Прощай, дорога на Ланжерон, прощай!
Там, у самого начала, стояла не парадно белая мраморная, а скорее, гипсовая арка – как бы часть какого-то виадука. Там, под этими известняковыми сводами, ютились лавочки – скорее, просто продажа чего-то: кваса, пряников, может быть, дешевых ракет.
Прощай, дорога на Ланжерон, прощай!
Сначала папа, двоюродный брат Толя и еще какой-то господин играли у Робина на бильярде и пили пиво. Мне было ужасно приятно смотреть, как они пьют пиво. Мне вовсе не хотелось самому выпить – наоборот, пиво всегда говорило мне о касторке, – но видя, как они топят в стаканах усы, потом вздрагивавшие под тяжестью пены, я завидовал им – мне скорее хотелось стать взрослым.

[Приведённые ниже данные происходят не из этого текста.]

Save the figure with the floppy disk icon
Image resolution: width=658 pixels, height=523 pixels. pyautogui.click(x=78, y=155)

Неся продолговатую картонную коробку, группа быстро шла по гравию. По тому, как они размахивали руками, как быстро переставляли ноги, как говорили разными голосами, чувствовалось, что совесть у них нечиста, что это – жулики.

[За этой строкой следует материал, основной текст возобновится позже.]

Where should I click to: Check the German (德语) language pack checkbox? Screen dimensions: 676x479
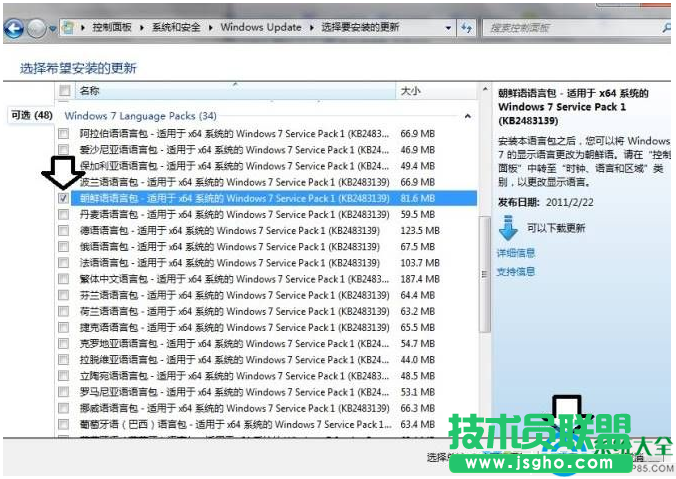(x=64, y=230)
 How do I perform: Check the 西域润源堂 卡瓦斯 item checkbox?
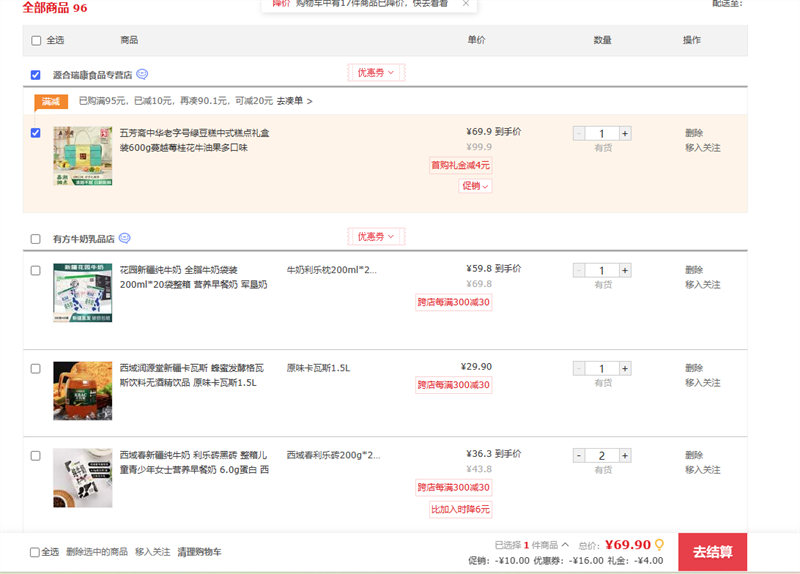click(x=36, y=368)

Впереди ждал их деревянный непокрытый стол, окруженный толпой детей, среди которых стоял и я.
Они подошли к столу, один сел на табуретку и вынул из кармана книжечку с отрывными по пунктиру листками. Другие занялись коробкой. Через несколько мгновений мы увидели куклу, которая, чуть выйдя из раскрытой и поставленной торчком коробки, так и остановилась в позе шагнувшей. Солнце ярко освещало ее. Это была обыкновенная кукла, правда, из дорогих, все же обыкновенная кукла с широко раскрытыми голубыми глазами, с несколько разведенными руками, с льняными локонами. Ее сочленения, слышали мы, повизгивают, ресницы ее лежали бархатными черточками, платье, как кажется мне, из тюля просвечивало на ее розовом теле.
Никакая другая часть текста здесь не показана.